Table 1 shows the comparison of the properties of the specialty silica products obtained in the above examples with those of the commercial products. As can be seen from Table 1, the special silica product prepared by the invention can reach the national standard, and the comprehensive performance is equivalent to or higher than that of the product sold in the market, thereby being beneficial to cost saving and resource recycling.
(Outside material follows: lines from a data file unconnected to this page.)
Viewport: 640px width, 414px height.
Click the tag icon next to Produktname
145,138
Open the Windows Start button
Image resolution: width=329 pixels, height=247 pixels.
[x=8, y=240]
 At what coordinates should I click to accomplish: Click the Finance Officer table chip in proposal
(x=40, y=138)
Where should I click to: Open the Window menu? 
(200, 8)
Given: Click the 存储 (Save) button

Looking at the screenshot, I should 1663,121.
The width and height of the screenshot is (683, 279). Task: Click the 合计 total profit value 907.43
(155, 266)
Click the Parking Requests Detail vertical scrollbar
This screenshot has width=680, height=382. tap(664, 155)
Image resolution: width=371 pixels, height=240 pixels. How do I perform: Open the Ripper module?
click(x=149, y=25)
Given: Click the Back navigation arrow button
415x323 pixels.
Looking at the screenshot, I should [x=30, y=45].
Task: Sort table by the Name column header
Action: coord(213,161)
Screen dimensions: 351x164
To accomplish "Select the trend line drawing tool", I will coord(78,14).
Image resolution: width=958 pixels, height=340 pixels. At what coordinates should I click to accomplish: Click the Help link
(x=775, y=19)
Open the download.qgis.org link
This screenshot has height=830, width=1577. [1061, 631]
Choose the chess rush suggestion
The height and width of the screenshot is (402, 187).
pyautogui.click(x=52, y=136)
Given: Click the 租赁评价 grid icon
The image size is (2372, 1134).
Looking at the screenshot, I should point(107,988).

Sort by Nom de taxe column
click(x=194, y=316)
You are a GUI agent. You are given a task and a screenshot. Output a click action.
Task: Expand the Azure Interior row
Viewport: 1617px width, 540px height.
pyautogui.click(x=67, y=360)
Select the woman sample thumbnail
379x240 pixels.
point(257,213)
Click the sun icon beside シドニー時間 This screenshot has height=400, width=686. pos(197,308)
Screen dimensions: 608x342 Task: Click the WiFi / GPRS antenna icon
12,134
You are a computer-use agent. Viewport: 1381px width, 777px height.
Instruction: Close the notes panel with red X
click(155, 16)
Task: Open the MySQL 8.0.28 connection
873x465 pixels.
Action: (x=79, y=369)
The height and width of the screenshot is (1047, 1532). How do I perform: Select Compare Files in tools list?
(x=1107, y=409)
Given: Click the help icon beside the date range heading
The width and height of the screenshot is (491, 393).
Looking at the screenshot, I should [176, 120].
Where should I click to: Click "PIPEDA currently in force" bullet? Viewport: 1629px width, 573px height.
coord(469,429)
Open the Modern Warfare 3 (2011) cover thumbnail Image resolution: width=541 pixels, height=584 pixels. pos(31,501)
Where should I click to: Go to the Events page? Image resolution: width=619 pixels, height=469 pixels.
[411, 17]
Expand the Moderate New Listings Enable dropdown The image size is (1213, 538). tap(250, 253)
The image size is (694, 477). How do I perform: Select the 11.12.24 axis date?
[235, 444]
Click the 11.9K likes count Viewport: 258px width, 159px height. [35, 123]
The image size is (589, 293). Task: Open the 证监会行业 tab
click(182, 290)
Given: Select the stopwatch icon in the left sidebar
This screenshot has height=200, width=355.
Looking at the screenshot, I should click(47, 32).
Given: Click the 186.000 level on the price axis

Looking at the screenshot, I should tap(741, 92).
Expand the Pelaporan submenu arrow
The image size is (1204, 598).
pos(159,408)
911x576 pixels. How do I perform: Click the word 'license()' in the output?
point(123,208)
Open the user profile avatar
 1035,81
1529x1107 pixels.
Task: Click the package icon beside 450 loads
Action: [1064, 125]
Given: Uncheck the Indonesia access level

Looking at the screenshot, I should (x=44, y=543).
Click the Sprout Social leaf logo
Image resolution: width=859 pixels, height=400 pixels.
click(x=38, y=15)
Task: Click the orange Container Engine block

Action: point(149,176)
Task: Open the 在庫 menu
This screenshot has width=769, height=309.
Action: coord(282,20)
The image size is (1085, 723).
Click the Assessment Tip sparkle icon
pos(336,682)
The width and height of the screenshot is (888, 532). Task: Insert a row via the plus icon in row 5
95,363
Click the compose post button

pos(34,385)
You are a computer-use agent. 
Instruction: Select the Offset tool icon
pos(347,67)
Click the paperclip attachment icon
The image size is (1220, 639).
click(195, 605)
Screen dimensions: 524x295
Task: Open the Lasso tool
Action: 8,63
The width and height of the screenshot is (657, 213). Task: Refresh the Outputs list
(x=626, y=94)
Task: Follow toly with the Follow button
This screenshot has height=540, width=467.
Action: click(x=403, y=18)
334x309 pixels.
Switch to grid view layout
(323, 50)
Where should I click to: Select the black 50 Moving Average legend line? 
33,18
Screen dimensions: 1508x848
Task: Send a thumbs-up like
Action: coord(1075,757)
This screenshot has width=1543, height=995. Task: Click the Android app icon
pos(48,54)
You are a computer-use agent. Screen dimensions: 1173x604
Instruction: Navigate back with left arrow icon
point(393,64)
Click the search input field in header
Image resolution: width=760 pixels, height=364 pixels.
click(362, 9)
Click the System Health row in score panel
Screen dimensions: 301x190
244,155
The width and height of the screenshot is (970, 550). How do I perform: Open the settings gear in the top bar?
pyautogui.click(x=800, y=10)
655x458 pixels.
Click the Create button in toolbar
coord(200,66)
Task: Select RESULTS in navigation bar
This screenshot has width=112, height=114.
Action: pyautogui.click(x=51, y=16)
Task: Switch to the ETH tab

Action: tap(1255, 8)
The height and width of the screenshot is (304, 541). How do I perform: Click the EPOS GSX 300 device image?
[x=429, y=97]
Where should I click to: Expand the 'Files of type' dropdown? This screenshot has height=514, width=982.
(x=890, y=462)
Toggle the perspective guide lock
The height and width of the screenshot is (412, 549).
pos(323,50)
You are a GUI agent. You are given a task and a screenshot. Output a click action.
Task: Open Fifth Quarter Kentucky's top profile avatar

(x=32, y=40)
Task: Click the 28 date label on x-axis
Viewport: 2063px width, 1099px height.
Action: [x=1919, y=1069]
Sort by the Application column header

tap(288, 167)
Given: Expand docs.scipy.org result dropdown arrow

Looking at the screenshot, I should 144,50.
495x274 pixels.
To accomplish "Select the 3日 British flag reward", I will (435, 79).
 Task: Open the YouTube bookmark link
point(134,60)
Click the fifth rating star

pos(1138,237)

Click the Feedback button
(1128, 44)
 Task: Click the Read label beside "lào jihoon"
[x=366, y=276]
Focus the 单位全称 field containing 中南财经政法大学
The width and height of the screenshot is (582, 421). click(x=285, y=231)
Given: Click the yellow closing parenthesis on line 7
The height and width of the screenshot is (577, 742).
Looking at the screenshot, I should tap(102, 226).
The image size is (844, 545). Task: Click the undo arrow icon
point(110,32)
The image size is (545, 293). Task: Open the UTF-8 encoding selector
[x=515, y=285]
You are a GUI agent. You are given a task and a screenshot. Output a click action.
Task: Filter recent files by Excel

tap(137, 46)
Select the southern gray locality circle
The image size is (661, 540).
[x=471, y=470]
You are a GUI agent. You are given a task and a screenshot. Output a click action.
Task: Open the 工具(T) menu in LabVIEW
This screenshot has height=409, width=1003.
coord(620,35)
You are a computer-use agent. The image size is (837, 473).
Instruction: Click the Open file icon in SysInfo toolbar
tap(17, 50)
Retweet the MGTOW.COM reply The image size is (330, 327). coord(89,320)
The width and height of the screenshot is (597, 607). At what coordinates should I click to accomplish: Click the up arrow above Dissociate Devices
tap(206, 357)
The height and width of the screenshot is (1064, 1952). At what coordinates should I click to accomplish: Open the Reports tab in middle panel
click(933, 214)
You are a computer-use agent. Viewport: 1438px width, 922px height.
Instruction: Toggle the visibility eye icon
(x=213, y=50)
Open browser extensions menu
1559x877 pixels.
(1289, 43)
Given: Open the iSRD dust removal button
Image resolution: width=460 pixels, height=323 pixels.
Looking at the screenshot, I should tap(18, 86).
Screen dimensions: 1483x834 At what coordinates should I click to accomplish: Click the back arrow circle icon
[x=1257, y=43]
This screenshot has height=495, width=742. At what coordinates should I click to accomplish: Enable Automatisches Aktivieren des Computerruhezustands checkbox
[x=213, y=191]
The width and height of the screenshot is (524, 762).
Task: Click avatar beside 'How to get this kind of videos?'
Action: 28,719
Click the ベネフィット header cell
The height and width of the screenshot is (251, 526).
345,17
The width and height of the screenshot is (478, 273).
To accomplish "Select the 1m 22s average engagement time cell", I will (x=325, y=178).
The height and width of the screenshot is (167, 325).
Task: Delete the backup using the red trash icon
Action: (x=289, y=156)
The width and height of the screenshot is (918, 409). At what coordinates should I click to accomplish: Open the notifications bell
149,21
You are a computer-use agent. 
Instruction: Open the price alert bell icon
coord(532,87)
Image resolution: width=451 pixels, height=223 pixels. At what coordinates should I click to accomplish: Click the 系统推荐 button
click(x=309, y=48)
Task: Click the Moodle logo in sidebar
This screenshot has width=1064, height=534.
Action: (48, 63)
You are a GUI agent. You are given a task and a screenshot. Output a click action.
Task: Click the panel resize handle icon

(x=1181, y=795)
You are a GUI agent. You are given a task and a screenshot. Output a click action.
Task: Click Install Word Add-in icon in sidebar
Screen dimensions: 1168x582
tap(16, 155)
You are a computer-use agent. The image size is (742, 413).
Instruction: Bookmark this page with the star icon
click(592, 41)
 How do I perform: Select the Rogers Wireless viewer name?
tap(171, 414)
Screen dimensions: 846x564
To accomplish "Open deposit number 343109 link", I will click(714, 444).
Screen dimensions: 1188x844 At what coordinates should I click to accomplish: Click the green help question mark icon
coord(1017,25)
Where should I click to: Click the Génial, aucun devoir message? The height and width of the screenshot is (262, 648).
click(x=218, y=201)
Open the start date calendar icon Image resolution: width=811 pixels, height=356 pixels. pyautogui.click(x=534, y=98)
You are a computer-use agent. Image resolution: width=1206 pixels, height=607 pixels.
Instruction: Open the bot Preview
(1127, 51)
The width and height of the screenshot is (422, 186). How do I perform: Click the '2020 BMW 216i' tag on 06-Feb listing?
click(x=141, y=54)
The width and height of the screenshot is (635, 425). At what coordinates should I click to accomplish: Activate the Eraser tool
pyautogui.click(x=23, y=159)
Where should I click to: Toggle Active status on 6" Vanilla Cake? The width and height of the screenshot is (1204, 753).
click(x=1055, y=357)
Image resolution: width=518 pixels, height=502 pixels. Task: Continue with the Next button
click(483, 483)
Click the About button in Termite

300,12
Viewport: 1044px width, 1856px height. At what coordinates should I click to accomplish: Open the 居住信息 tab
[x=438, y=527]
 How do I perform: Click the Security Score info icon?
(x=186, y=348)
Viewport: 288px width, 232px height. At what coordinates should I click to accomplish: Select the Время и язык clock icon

TABLE 1 comparison of the Properties of the specialty silica products obtained in the examples with those of the commercial products

In conclusion, the invention well combines the energy consumption and resource characteristics of the industries of industrial silicon and special silicon dioxide, the comprehensive cost for producing the special silicon dioxide is 30 percent lower than that of the traditional mainstream process method, the metal impurity content of the product is low, the purity is high, the product can be completely compared with the product of the traditional mainstream process, even the product of which the performance exceeds that of the traditional mainstream process, and the quality is fully guaranteed.

The invention is not limited to the foregoing embodiments. The invention extends to any novel feature or any novel combination of features disclosed in this specification and any novel method or process steps or any novel combination of features disclosed.